Engaging in a more productive debate is important for two reasons. First, the face of agriculture in the next few decades will be completely transformed by innovations in information and gene technologies. If Africa stays out of that broader march towards future technologies, no amount of natural resources will help it compete successfully in global or even domestic markets.
Second, uncompetitive technology systems would seriously limit Africa’s capacity to help meet future global food demand, leading to a world with higher food prices and skyrocketing net import demand by African countries. Africa would be penalised twice. Not only would it fail to raise exports, capture a piece of global demand in a 9-billion planet, and earn needed foreign exchange, it would also have to import larger quantities at higher prices, depleting its scarce foreign reserves.
The Agricultural Science and Technology Indicators (ASTI) initiative tracks agricultural research capacity in Africa and other regions. In a recent ASTI book, Agricultural Research in Africa: Investing in Future Harvests, Johannes Roseboom and Kathleen Flaherty discuss the challenges facing African agricultural research systems.

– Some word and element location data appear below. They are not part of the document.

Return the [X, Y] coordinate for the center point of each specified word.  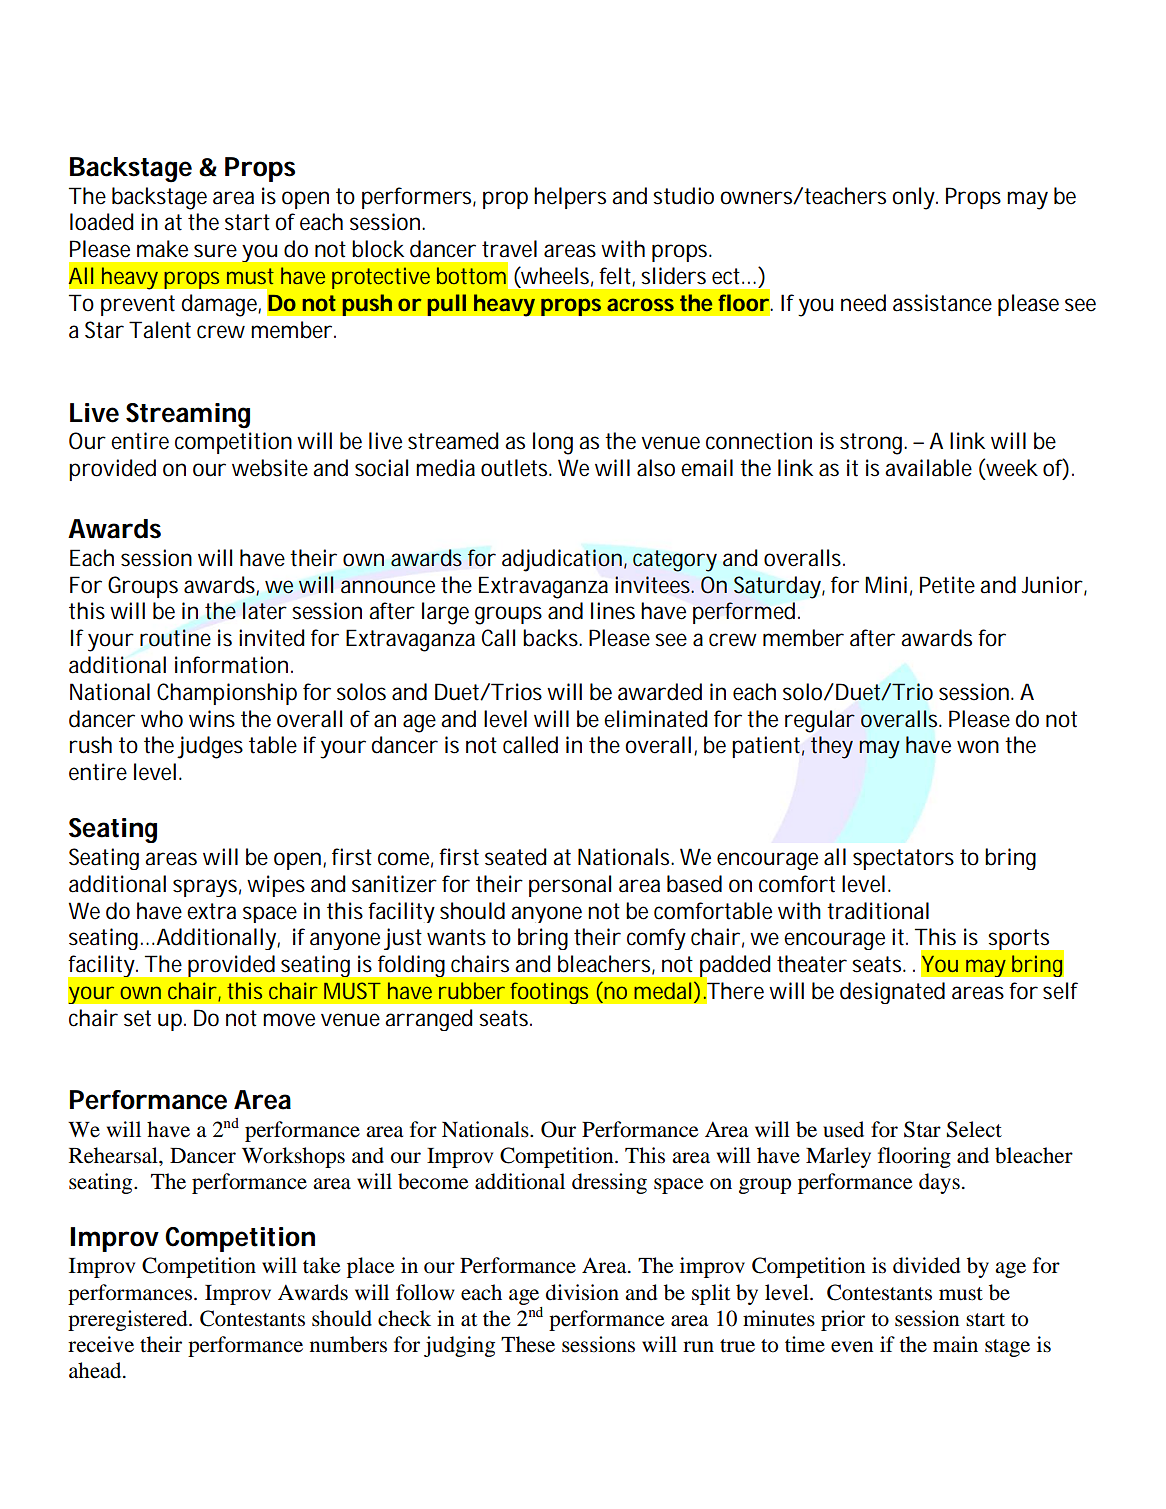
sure [215, 251]
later [264, 611]
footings [549, 993]
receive [101, 1344]
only [913, 198]
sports [1019, 939]
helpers [570, 198]
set [137, 1018]
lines [613, 611]
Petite [947, 585]
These [528, 1344]
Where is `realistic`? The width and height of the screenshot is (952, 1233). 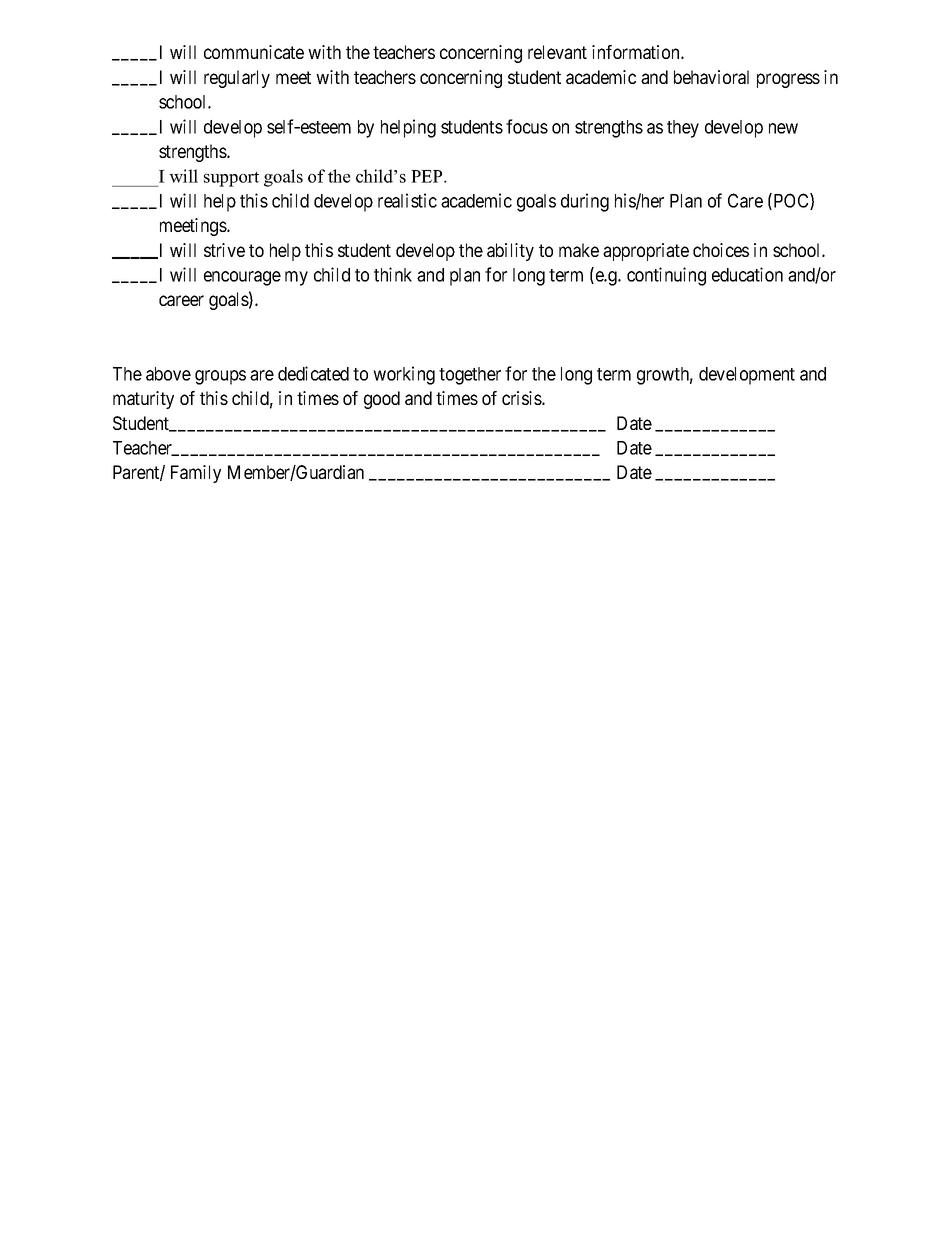
realistic is located at coordinates (407, 200).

These include national policies which place too little emphasis on agricultural research and development; weak organisation and management of research institutions; inadequate financial, human and physical resources; and poor coordination between research institutions across and within countries, and between research and extension. Many African countries have understaffed research institutes where poorly paid researchers struggle to work with inadequate equipment and resources and are disconnected from other organisations performing similar work and from end users of their technologies.
Some may say that it is misplaced to talk about cutting-edge technologies while countries are failing to use existing technologies and bridge yield gaps. Of course we should not ignore existing technologies, but we should also look for opportunities to solve today’s struggles with new technologies. The opportunities for innovation and technology adoption are multifaceted, non-linear and thus do not necessarily have to be sequential. Biotechnology is bringing together biology, chemistry and physics in a way that does not rely on today’s technologies. Similarly, there are new and potentially significant opportunities for robotic farming afforded by advances in information technologies. While Africa has major infrastructure gaps in many areas, it is the most competitive in the telecommunications sector, and hence can successfully invest in the development of adapted digital farming technologies, including 3-D technologies.
Aside from a few countries, there is a dearth of initiatives among governments and the private sector to invest heavily in raising Africa’s capacity to master future technologies. The successes of some African countries, such as South Africa and Kenya, in developing state-of-the-art technologies indicate that the barriers to making progress are less formidable than one might think. While we are wrestling with today’s challenges, we need to also think about tomorrow’s battles and embrace the technologies to win them.